Relationen med Rom : En analys av myntikonografi från Pergamon, Smyrna och Efesos. / Relationship with Rome : An iconographical analysis of coins from Pergamon, Smyrna and Ephesus.

Emnéus Ekström, Måns January 2022 (has links)
The cities of Pergamon, Smyrna and Ephesus have caught the attention of many scholars throughout the world and many papers and studies have been written on their history. The focus for most of them have been the imperial cult and the status of the cities as neokoroi. Although this is an important part in the history of the three cities, these temples and the imperial cult is not the only time they have been influenced by the romans and their culture. This paper aims to explore the public identity of the cities trough the medium of coinage, and how their identity is influenced and changed by the introduction of the romans. By analysing iconography on coins from 200 BC-200 AD we get a more nuanced perspective on the relationship between the Romans and the three cities in question. Instead of seeing the imperial cult only as a product of the social and political landscape of the empire, we instead put them in a larger narrative of roman expansion and influence in the Greek east both before and during the republic.

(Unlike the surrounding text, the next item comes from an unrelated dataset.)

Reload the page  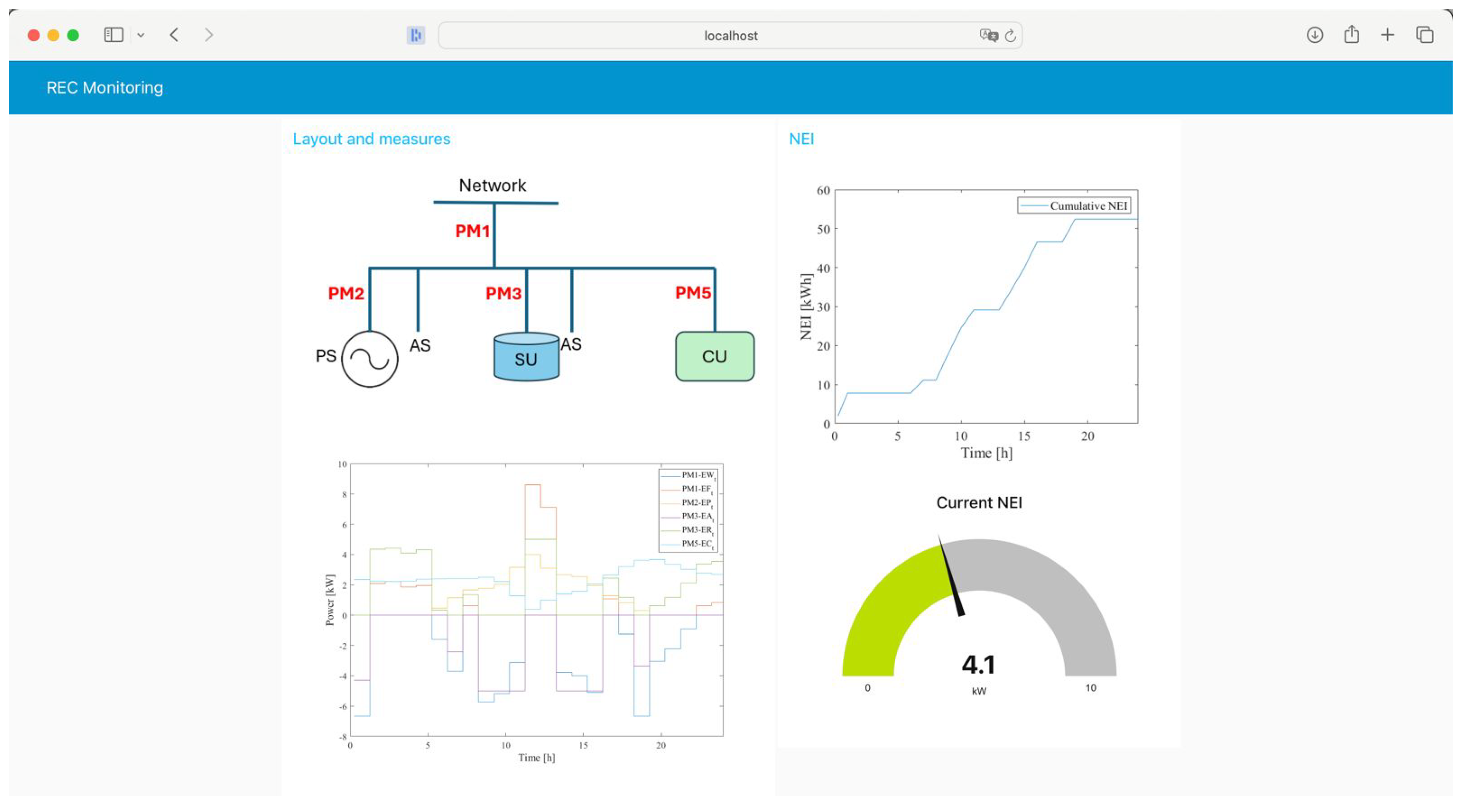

Trough Panofskys iconographical analysis method, the coins are placed in a historical, political, and cultural context that unlocks their full potential. By focusing on identity, the coins become representative of what the cities themselves choose to put forward and focus on. It shows the most important aspects of the local culture and what they think most represents the public life, which in turn shows us their public identity. This study determined that the introduction of the imperial cult during the first century AD was a culmination of a process that had started during the republic and the different ways the romans took control of the cities. It also determined that the different political and cultural situations that the cities found themselves during this 400-year period had a big part to play in how they adapted to the roman culture and the reign of the emperors.